*What the exercise asks*. In the article on European airports and climate pressure, in which city were the leaders of Europe's airports gathering for their annual general meeting?

----- Excerpt provided

As leaders of Europe’s airports gathered in Barcelona for their annual general meeting this week, a UK Parliamentary committee on climate change underscored the fundamental challenge the sector faces if it is to continue grow.

Noting that UK airports continue to develop capacity expansion plans, the Climate Change Committee on Wednesday reiterated its recommendation that there ”be no net expansion of UK airports” until a wider capacity framework is in place to ensure the sector can achieve the ”required pathway for UK aviation emissions”.

Heathrow-c-EQRoy_Shutterstock

Source: EQRoy/Shutterstock

The UK is not alone in making calls to curb air travel growth on environmental grounds, as evidenced by Dutch proposals to reduce flights at Amsterdam Schiphol airport to tackle noise, or the French move to ban, albeit once transfer flights are excluded, a small number of domestic services. 

While airlines have been quick to call out the bluntness of such approaches, it is clear airport expansion within Europe is politically difficult. ACI Europe director general Olivier Jankovec believes the industry is at risk from ”knee-jerk” reactions from politicians seeking quick ways to accelerate decarbonisation.

”I think we are very vulnerable, as this is linked to inequality and aviation is still considered as, by and large, a transportation mode that is used by people who can afford to travel,” he says.

”Because of the inequality dimension of the debate, policy-makers ignore the role aviation plays for the economy and social cohesion.”

Airports, like the wider aviation sector, are stepping up their own sustainability initiatives and Jankovec sees a role they can play in the green energy transition. Notably, Paris airports operator Groupe ADP earlier this month announced it is creating an engineering and consulting joint venture with Air Liquide focused on helping airports integrate hydrogen projects.

Diversification becomes more significant given the impact of Covid, which saw airport debt levels soar, and the likely effect on air-travel growth rates from sustainability challenges. This brings more focus on the thorny issue of charges, which airports argue will need to increase to fund future development if lower growth rates come to pass.

This puts them on collision course with airline body IATA, which has been highly critical of some high-profile price hikes.

ACI World director general Luis Felipe de Oliveira though is focusing on the common ground. “We have 85% of our issues in common. We have this common ground that we need to reach this huge target of decarbonisation,” he says. ”If you focus on this 85% and you continue to discuss this 15% in a different manner, I think it will be much more positive.”

----------
----- Information shown

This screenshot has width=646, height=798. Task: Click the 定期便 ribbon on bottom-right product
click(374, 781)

----------
----- Information shown

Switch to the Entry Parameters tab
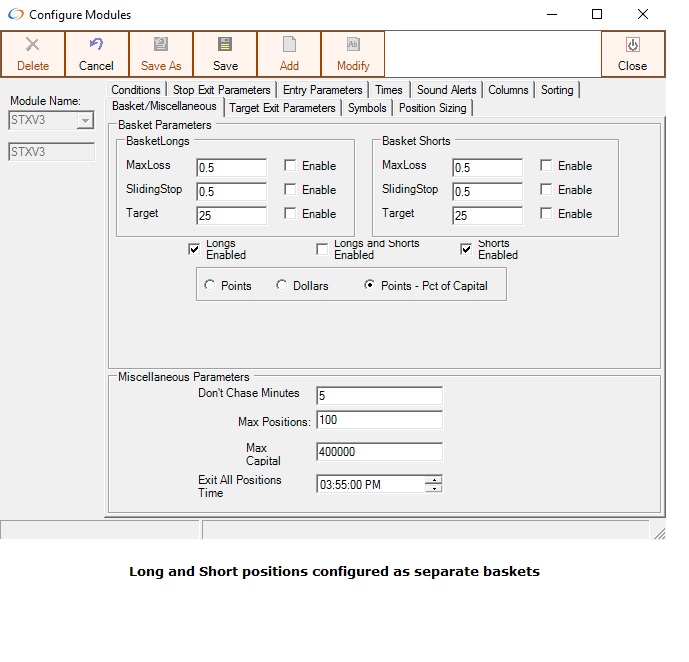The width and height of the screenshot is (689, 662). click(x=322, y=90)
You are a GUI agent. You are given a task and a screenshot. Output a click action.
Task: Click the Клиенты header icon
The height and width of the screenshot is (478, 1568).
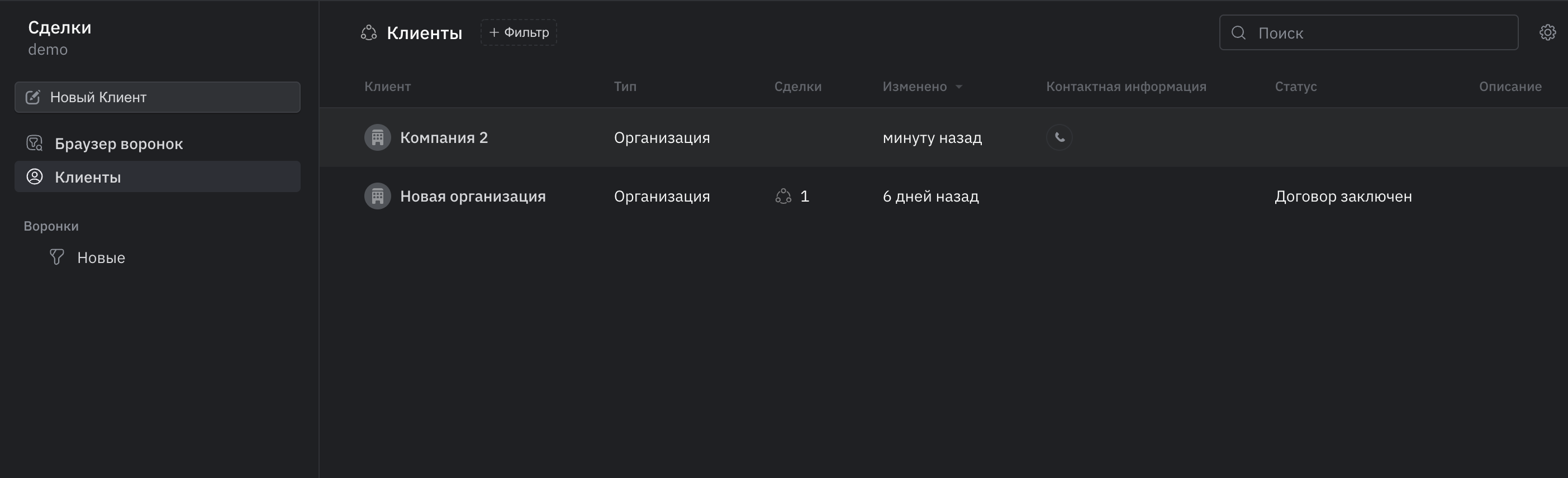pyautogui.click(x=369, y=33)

----------

*Answer to the exercise*. Barcelona